Data for locating displayed items:
======

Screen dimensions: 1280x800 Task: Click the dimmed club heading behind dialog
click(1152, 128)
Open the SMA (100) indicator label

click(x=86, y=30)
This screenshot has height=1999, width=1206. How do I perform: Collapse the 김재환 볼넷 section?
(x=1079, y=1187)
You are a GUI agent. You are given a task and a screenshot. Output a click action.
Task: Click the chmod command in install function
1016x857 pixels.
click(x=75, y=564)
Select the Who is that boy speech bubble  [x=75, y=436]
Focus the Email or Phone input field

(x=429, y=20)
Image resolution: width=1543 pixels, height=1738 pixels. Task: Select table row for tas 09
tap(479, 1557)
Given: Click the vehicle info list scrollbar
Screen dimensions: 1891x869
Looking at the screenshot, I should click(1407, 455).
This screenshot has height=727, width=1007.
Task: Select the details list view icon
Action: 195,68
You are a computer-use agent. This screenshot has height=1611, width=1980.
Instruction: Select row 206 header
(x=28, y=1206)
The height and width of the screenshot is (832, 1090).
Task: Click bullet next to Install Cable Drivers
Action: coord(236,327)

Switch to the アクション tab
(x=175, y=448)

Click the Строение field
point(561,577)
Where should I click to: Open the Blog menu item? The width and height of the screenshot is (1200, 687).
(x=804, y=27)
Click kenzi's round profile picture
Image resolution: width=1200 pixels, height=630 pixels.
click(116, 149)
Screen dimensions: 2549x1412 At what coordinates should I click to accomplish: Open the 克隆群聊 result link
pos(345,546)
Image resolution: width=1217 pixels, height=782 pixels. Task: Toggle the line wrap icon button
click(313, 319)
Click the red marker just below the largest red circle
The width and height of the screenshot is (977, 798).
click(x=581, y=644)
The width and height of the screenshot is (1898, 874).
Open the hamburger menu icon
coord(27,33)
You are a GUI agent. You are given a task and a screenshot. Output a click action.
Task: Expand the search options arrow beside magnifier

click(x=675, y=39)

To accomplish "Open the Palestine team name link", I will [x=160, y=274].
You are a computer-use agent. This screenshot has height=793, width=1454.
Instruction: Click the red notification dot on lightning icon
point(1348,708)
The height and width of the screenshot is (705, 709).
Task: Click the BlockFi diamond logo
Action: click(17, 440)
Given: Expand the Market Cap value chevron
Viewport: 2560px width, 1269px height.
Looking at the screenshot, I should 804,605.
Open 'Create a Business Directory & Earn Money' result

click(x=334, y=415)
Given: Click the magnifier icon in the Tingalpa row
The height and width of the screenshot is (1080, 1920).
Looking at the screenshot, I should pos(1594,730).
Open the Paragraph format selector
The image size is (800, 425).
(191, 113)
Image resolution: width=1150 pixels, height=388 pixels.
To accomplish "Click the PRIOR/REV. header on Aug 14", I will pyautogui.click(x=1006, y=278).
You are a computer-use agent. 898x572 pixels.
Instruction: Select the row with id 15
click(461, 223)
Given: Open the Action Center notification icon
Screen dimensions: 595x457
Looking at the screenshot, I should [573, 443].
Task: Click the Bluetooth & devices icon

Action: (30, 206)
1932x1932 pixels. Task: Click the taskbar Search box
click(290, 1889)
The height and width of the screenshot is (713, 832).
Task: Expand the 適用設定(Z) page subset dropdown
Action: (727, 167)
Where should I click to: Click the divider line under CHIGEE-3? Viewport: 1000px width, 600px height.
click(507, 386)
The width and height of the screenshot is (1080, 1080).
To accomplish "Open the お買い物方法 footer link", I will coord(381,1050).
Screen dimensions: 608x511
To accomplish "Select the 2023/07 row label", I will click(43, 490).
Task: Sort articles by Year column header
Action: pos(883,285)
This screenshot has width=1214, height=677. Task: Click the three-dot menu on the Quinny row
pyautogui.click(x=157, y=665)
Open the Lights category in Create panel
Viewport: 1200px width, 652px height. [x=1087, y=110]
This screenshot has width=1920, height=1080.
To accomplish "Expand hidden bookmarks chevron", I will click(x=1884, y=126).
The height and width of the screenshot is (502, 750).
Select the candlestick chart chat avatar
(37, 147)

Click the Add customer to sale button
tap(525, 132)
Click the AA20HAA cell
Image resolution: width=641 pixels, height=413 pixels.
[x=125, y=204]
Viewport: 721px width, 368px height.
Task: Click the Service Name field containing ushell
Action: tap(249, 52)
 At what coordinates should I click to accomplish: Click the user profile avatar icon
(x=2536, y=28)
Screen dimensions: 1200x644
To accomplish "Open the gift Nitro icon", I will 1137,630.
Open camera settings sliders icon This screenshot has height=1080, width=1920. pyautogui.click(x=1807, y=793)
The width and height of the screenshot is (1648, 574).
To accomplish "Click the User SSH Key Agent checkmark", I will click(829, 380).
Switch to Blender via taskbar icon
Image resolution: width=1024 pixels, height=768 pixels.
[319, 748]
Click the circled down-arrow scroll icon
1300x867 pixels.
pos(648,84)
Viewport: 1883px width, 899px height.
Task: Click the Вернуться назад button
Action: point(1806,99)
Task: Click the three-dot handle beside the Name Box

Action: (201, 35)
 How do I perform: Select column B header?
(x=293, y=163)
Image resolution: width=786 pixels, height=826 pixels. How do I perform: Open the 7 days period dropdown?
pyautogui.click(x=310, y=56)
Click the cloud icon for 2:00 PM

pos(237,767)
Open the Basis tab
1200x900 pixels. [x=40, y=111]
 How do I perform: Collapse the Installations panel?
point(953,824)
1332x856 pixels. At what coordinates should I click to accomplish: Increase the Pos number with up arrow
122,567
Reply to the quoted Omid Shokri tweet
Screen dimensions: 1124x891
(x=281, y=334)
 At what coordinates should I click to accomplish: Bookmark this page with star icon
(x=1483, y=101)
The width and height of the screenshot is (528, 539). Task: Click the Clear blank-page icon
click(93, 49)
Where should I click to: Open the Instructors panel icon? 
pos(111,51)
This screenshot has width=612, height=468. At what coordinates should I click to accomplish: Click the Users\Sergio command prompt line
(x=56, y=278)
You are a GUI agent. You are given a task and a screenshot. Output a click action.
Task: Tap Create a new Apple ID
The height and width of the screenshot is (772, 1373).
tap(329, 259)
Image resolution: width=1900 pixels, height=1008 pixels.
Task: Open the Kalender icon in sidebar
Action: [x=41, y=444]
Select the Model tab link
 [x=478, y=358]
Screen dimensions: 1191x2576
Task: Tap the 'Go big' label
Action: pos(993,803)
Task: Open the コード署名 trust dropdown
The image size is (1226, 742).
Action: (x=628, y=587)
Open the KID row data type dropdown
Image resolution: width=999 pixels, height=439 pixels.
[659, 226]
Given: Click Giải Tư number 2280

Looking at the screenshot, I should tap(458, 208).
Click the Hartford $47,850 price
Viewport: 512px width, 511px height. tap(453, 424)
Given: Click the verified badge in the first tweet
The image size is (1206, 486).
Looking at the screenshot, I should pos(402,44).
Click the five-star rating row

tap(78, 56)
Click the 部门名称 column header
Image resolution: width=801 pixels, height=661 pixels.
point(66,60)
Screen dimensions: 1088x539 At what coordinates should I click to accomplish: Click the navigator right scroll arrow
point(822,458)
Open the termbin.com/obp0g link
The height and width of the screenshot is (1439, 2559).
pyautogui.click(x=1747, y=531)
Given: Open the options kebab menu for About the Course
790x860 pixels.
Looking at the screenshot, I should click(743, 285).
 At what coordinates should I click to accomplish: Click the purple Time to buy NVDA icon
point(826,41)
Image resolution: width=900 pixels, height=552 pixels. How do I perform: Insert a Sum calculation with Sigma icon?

======

WHAT TO PRODUCE:
Reproduce all of the data above verbatim, line for line, without any change.

EXERCISE RESPONSE:
Screen dimensions: 1280x800 Task: Click the dimmed club heading behind dialog
click(1152, 128)
Open the SMA (100) indicator label

click(x=86, y=30)
This screenshot has height=1999, width=1206. How do I perform: Collapse the 김재환 볼넷 section?
(x=1079, y=1187)
You are a GUI agent. You are given a task and a screenshot. Output a click action.
Task: Click the chmod command in install function
1016x857 pixels.
click(x=75, y=564)
Select the Who is that boy speech bubble  [x=75, y=436]
Focus the Email or Phone input field

(x=429, y=20)
Image resolution: width=1543 pixels, height=1738 pixels. Task: Select table row for tas 09
tap(479, 1557)
Given: Click the vehicle info list scrollbar
Screen dimensions: 1891x869
Looking at the screenshot, I should click(1407, 455).
This screenshot has height=727, width=1007.
Task: Select the details list view icon
Action: 195,68
You are a computer-use agent. This screenshot has height=1611, width=1980.
Instruction: Select row 206 header
(x=28, y=1206)
The height and width of the screenshot is (832, 1090).
Task: Click bullet next to Install Cable Drivers
Action: coord(236,327)

Switch to the アクション tab
(x=175, y=448)

Click the Строение field
point(561,577)
Where should I click to: Open the Blog menu item? The width and height of the screenshot is (1200, 687).
(x=804, y=27)
Click kenzi's round profile picture
Image resolution: width=1200 pixels, height=630 pixels.
click(116, 149)
Screen dimensions: 2549x1412 At what coordinates should I click to accomplish: Open the 克隆群聊 result link
pos(345,546)
Image resolution: width=1217 pixels, height=782 pixels. Task: Toggle the line wrap icon button
click(313, 319)
Click the red marker just below the largest red circle
The width and height of the screenshot is (977, 798).
click(x=581, y=644)
The width and height of the screenshot is (1898, 874).
Open the hamburger menu icon
coord(27,33)
You are a GUI agent. You are given a task and a screenshot. Output a click action.
Task: Expand the search options arrow beside magnifier

click(x=675, y=39)

To accomplish "Open the Palestine team name link", I will [x=160, y=274].
You are a computer-use agent. This screenshot has height=793, width=1454.
Instruction: Click the red notification dot on lightning icon
point(1348,708)
The height and width of the screenshot is (705, 709).
Task: Click the BlockFi diamond logo
Action: click(17, 440)
Given: Expand the Market Cap value chevron
Viewport: 2560px width, 1269px height.
Looking at the screenshot, I should 804,605.
Open 'Create a Business Directory & Earn Money' result

click(x=334, y=415)
Given: Click the magnifier icon in the Tingalpa row
The height and width of the screenshot is (1080, 1920).
Looking at the screenshot, I should pos(1594,730).
Open the Paragraph format selector
The image size is (800, 425).
(191, 113)
Image resolution: width=1150 pixels, height=388 pixels.
To accomplish "Click the PRIOR/REV. header on Aug 14", I will pyautogui.click(x=1006, y=278).
You are a computer-use agent. 898x572 pixels.
Instruction: Select the row with id 15
click(461, 223)
Given: Open the Action Center notification icon
Screen dimensions: 595x457
Looking at the screenshot, I should [573, 443].
Task: Click the Bluetooth & devices icon

Action: (30, 206)
1932x1932 pixels. Task: Click the taskbar Search box
click(290, 1889)
The height and width of the screenshot is (713, 832).
Task: Expand the 適用設定(Z) page subset dropdown
Action: (727, 167)
Where should I click to: Click the divider line under CHIGEE-3? Viewport: 1000px width, 600px height.
click(507, 386)
The width and height of the screenshot is (1080, 1080).
To accomplish "Open the お買い物方法 footer link", I will coord(381,1050).
Screen dimensions: 608x511
To accomplish "Select the 2023/07 row label", I will click(43, 490).
Task: Sort articles by Year column header
Action: pos(883,285)
This screenshot has width=1214, height=677. Task: Click the three-dot menu on the Quinny row
pyautogui.click(x=157, y=665)
Open the Lights category in Create panel
Viewport: 1200px width, 652px height. [x=1087, y=110]
This screenshot has width=1920, height=1080.
To accomplish "Expand hidden bookmarks chevron", I will click(x=1884, y=126).
The height and width of the screenshot is (502, 750).
Select the candlestick chart chat avatar
(37, 147)

Click the Add customer to sale button
tap(525, 132)
Click the AA20HAA cell
Image resolution: width=641 pixels, height=413 pixels.
[x=125, y=204]
Viewport: 721px width, 368px height.
Task: Click the Service Name field containing ushell
Action: tap(249, 52)
 At what coordinates should I click to accomplish: Click the user profile avatar icon
(x=2536, y=28)
Screen dimensions: 1200x644
To accomplish "Open the gift Nitro icon", I will 1137,630.
Open camera settings sliders icon This screenshot has height=1080, width=1920. pyautogui.click(x=1807, y=793)
The width and height of the screenshot is (1648, 574).
To accomplish "Click the User SSH Key Agent checkmark", I will click(829, 380).
Switch to Blender via taskbar icon
Image resolution: width=1024 pixels, height=768 pixels.
[319, 748]
Click the circled down-arrow scroll icon
1300x867 pixels.
pos(648,84)
Viewport: 1883px width, 899px height.
Task: Click the Вернуться назад button
Action: point(1806,99)
Task: Click the three-dot handle beside the Name Box

Action: (201, 35)
 How do I perform: Select column B header?
(x=293, y=163)
Image resolution: width=786 pixels, height=826 pixels. How do I perform: Open the 7 days period dropdown?
pyautogui.click(x=310, y=56)
Click the cloud icon for 2:00 PM

pos(237,767)
Open the Basis tab
1200x900 pixels. [x=40, y=111]
 How do I perform: Collapse the Installations panel?
point(953,824)
1332x856 pixels. At what coordinates should I click to accomplish: Increase the Pos number with up arrow
122,567
Reply to the quoted Omid Shokri tweet
Screen dimensions: 1124x891
(x=281, y=334)
 At what coordinates should I click to accomplish: Bookmark this page with star icon
(x=1483, y=101)
The width and height of the screenshot is (528, 539). Task: Click the Clear blank-page icon
click(93, 49)
Where should I click to: Open the Instructors panel icon? 
pos(111,51)
This screenshot has width=612, height=468. At what coordinates should I click to accomplish: Click the Users\Sergio command prompt line
(x=56, y=278)
You are a GUI agent. You are given a task and a screenshot. Output a click action.
Task: Tap Create a new Apple ID
The height and width of the screenshot is (772, 1373).
tap(329, 259)
Image resolution: width=1900 pixels, height=1008 pixels.
Task: Open the Kalender icon in sidebar
Action: [x=41, y=444]
Select the Model tab link
 [x=478, y=358]
Screen dimensions: 1191x2576
Task: Tap the 'Go big' label
Action: pos(993,803)
Task: Open the コード署名 trust dropdown
The image size is (1226, 742).
Action: (x=628, y=587)
Open the KID row data type dropdown
Image resolution: width=999 pixels, height=439 pixels.
[659, 226]
Given: Click Giải Tư number 2280

Looking at the screenshot, I should tap(458, 208).
Click the Hartford $47,850 price
Viewport: 512px width, 511px height. tap(453, 424)
Given: Click the verified badge in the first tweet
The image size is (1206, 486).
Looking at the screenshot, I should pos(402,44).
Click the five-star rating row

tap(78, 56)
Click the 部门名称 column header
Image resolution: width=801 pixels, height=661 pixels.
point(66,60)
Screen dimensions: 1088x539 At what coordinates should I click to accomplish: Click the navigator right scroll arrow
point(822,458)
Open the termbin.com/obp0g link
The height and width of the screenshot is (1439, 2559).
pyautogui.click(x=1747, y=531)
Given: Open the options kebab menu for About the Course
790x860 pixels.
Looking at the screenshot, I should click(743, 285).
 At what coordinates should I click to accomplish: Click the purple Time to buy NVDA icon
point(826,41)
Image resolution: width=900 pixels, height=552 pixels. How do I perform: Insert a Sum calculation with Sigma icon?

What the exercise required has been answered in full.